Quarantining people involves restricting the movements of people who may have been exposed to a pathogen but are not yet sick; it is different than isolation, which refers to containing people who are sick. The last time a federal quarantine order was issued for potential cases was in the 1960s for smallpox evaluation, CDC officials said.
The CDC also confirmed Friday that China had agreed to allow some of its experts into the country “to support” the Chinese response and help study the transmission of the virus and the range of severity seen with infections, a spokesperson said. The World Health Organization is sending another mission to China to collaborate on the response and investigation.

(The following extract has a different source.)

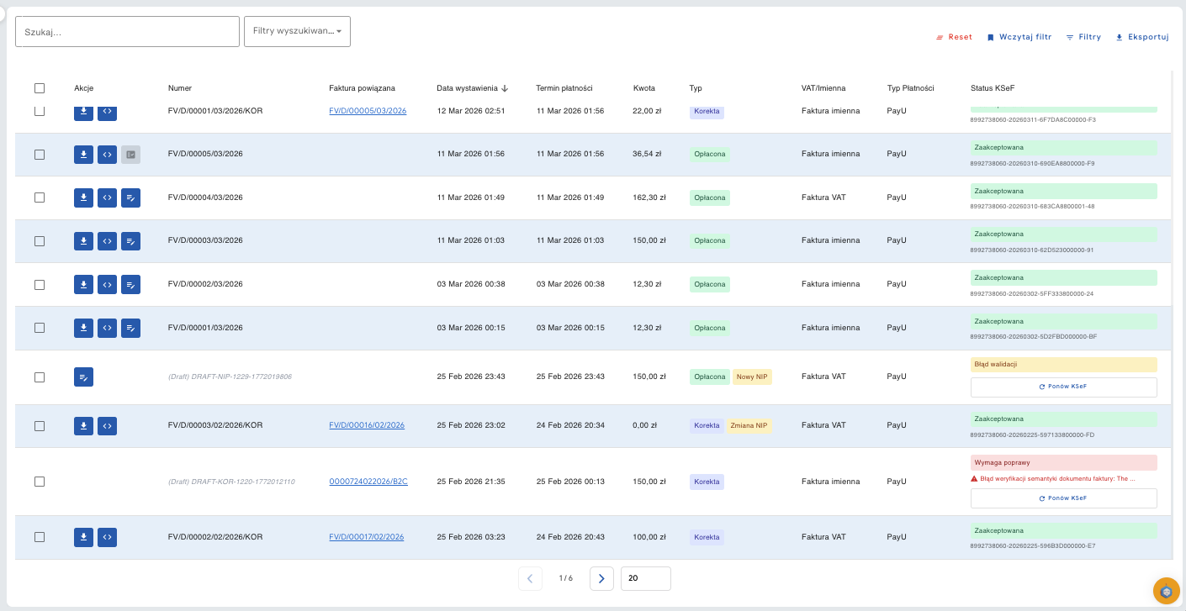The width and height of the screenshot is (1186, 611).
Task: Expand the Filtry wyszukiwania dropdown
Action: [x=297, y=31]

The repatriated passengers had been evacuated from Wuhan, the central Chinese city of 11 million people where cases of the virus were first documented last month and where the outbreak is centered. U.S. officials arranged the flight as the virus spread and China imposed lockdowns on Wuhan and other cities, shutting down travel to and from the areas and essentially quarantining tens of millions of people.
One person with a fever was not allowed to board the flight in Wuhan, U.S. officials said Wednesday.
Messonnier called the quarantine “an unprecedented action.” But, she said, “we are facing an unprecedented public health threat.”
CDC officials acknowledged that a quarantine came with downsides, including the potential for fear and for the stigmatization of people under quarantine. “We’re taking every measure to make sure people are treated with dignity and respect,” said Dr. Martin Cetron, CDC’s director of global migration and quarantine.
There have been six confirmed U.S. cases of the coronavirus infection. Five were travel-related. The sixth, announced Thursday, marked the first U.S. case of human-to-human transmission; one of the travel-related cases, a woman in Illinois, transmitted the virus to her husband before she was isolated.
U.S. health officials have said since the outbreak started that they expected travel-related cases and for some of those patients to pass the virus on to their close contacts. If they can restrict the virus to cases of limited spread among contacts and prevent the virus from circulating more broadly, it is much easier to snuff out the virus.
On Thursday, the State Department increased its travel warning to Americans, urging them to avoid travel to China. Secretary of State Mike Pompeo cited the WHO’s declaration of the outbreak as a global health emergency as part of the rationale for the warning. But WHO officials have stressed the declaration was being made to encourage countries not to impose travel and trade restrictions on China.